The task I set out to accomplish was whitelisting the IP address from our NAT
gateway over in another service. I went to the NAT gateway list, grabbed the
Primary public IPv4 address and punched it in.
After waiting impatiently for the third-party service to do whatever magic they needed to, things were finally working. Easy peasy. That is, until the next deploy. With a new batch of changes in QA to test, I was hit with new errors regarding a different IP address than the one I had added to the whitelist.
But, the NAT gateway has a static IP address, right? RIGHT? I was able to confirm that, but I was still blocked. After some head scratching and soul searching about whether or not I should hang up computers, it dawned on me.
Herp.

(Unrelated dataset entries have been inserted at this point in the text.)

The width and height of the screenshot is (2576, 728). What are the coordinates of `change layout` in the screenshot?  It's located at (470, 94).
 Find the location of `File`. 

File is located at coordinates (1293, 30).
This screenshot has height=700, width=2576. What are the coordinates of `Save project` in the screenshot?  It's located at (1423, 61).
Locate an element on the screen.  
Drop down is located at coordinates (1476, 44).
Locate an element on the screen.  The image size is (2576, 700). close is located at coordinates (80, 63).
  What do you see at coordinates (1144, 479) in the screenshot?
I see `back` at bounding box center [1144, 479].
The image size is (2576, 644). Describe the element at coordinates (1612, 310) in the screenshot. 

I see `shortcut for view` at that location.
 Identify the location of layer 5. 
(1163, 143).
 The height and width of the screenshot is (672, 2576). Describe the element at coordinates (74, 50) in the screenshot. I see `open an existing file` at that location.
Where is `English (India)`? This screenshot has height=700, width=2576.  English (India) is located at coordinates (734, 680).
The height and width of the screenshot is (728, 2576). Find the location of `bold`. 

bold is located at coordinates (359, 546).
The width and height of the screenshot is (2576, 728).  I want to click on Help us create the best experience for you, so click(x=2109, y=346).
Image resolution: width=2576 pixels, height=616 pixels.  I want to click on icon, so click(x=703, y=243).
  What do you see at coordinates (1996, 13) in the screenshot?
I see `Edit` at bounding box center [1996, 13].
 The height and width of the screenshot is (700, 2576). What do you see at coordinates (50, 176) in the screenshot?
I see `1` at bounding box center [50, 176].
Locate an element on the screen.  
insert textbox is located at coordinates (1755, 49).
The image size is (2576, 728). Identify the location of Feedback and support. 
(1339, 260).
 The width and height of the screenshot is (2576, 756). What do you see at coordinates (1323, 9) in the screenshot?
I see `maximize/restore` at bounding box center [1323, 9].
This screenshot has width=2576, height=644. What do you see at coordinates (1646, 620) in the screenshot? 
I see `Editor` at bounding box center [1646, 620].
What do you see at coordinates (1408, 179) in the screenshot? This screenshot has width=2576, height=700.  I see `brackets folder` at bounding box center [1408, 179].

Each subnet has its own IP address.
Derp. Each subnet's IP address would need to be whitelisted.
Clicking the NAT Gateway ID from the list takes you to a page that shows all
of the associated IP addresses. The word "primary" didn't quite click for me,
clearly.
With both IPs loaded into the other system, and another round of waiting impatiently, things all started to work again.
Of course, you don't need to worry about a second IP if you don't have a second subnet attached to the NAT gateway. Amazon's little VPC wizard creates 2 subnets by default, so most folks are probably in the same boat.
I'm just happy (and fortunate) this didn't turn into hours of slamming my head against the keyboard.